■ Task directions: Starting with the opening line of the material, restate every line word for word, and end on the line containing "Show all episodes (66, 687)".
====================
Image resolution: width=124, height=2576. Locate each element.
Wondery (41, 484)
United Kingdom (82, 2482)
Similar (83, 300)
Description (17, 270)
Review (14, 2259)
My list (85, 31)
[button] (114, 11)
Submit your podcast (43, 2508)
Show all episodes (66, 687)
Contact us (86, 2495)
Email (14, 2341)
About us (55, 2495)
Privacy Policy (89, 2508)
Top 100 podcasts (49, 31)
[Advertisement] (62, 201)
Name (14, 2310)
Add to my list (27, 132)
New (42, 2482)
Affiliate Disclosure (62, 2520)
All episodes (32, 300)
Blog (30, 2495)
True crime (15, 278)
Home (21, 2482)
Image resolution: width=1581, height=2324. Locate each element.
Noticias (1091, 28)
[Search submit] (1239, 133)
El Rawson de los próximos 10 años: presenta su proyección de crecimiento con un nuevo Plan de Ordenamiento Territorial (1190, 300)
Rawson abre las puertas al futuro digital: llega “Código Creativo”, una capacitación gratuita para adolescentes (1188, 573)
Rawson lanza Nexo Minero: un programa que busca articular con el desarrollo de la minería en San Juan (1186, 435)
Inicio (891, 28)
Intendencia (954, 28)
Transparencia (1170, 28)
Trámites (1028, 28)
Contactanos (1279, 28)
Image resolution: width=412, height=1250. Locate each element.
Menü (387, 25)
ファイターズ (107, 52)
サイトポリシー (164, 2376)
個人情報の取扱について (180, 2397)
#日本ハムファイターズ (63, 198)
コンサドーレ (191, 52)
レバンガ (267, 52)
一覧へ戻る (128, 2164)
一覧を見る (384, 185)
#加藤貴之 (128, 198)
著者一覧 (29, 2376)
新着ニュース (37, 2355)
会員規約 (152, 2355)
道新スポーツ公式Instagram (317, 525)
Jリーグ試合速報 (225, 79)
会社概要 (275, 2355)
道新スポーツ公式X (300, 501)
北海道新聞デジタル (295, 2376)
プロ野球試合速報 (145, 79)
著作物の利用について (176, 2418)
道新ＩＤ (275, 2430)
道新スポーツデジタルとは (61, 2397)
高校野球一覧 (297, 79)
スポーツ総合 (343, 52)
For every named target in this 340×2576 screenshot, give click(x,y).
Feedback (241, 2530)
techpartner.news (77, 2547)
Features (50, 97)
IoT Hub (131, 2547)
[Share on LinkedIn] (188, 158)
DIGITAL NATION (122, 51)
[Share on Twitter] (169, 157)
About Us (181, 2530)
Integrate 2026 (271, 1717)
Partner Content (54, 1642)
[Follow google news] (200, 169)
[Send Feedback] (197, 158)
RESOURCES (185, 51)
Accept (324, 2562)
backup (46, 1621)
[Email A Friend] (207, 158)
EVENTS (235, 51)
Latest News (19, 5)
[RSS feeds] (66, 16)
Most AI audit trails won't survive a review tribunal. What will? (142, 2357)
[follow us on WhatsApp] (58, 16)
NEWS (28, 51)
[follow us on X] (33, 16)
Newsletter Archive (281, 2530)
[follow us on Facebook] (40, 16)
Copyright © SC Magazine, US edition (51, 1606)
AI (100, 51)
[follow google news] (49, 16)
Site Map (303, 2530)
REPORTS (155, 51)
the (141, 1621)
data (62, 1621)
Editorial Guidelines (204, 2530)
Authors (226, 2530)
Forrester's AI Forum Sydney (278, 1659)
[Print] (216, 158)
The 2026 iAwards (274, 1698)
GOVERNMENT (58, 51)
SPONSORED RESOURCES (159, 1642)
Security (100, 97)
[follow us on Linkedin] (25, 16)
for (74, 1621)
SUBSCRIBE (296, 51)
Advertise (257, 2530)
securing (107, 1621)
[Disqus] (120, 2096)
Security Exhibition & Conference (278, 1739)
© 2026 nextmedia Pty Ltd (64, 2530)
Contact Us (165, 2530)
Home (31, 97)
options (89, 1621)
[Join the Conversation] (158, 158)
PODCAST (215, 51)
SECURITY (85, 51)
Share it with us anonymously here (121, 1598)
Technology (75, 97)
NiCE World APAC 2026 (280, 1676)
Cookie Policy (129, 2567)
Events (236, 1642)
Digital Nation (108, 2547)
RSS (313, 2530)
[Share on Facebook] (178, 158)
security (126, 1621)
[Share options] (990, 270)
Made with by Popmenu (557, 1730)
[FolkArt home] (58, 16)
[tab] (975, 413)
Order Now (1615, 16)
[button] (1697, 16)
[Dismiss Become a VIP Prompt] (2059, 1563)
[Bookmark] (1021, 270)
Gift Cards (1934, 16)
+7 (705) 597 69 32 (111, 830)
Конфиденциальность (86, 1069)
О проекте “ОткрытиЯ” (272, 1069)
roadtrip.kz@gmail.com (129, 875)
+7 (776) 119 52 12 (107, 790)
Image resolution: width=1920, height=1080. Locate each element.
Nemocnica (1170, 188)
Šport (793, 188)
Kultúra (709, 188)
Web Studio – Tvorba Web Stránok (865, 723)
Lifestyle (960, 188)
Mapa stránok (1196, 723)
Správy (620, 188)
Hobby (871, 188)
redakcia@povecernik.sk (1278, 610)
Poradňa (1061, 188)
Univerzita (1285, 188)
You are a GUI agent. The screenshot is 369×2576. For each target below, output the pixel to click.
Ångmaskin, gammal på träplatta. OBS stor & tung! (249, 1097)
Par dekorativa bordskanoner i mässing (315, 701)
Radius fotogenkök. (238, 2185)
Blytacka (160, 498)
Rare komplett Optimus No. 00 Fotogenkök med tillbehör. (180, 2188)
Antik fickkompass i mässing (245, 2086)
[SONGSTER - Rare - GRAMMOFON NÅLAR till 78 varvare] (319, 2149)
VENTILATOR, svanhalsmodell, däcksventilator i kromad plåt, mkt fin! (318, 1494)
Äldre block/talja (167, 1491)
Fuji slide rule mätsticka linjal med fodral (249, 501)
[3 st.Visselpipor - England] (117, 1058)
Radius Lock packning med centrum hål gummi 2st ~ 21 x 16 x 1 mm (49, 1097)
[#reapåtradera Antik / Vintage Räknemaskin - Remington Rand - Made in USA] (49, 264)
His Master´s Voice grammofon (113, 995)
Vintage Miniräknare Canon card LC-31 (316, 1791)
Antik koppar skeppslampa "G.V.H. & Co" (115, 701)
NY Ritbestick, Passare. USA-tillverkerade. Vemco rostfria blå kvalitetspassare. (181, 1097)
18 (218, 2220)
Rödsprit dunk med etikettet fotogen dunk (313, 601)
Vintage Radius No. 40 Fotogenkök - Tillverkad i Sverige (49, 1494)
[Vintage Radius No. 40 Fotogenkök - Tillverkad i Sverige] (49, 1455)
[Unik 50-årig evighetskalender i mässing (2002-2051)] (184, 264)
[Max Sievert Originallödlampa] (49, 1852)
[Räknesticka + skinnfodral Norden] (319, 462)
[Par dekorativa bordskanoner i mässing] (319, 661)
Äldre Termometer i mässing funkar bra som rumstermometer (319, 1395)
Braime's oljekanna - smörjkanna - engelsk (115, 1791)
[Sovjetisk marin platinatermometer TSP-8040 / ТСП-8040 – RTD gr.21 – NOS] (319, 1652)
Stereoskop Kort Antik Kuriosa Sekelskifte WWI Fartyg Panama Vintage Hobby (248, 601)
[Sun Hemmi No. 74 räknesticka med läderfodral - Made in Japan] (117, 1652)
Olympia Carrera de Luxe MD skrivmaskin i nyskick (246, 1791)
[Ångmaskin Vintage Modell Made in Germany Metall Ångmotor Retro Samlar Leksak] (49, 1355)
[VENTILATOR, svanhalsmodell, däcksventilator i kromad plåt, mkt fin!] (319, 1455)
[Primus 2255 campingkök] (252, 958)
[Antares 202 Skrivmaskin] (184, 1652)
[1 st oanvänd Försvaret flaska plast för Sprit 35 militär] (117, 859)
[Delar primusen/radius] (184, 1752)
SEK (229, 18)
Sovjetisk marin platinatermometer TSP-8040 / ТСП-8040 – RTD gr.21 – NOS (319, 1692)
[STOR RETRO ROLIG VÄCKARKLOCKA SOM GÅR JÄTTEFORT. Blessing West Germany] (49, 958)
====================
■ Solution:
Image resolution: width=124, height=2576. Locate each element.
Wondery (41, 484)
United Kingdom (82, 2482)
Similar (83, 300)
Description (17, 270)
Review (14, 2259)
My list (85, 31)
[button] (114, 11)
Submit your podcast (43, 2508)
Show all episodes (66, 687)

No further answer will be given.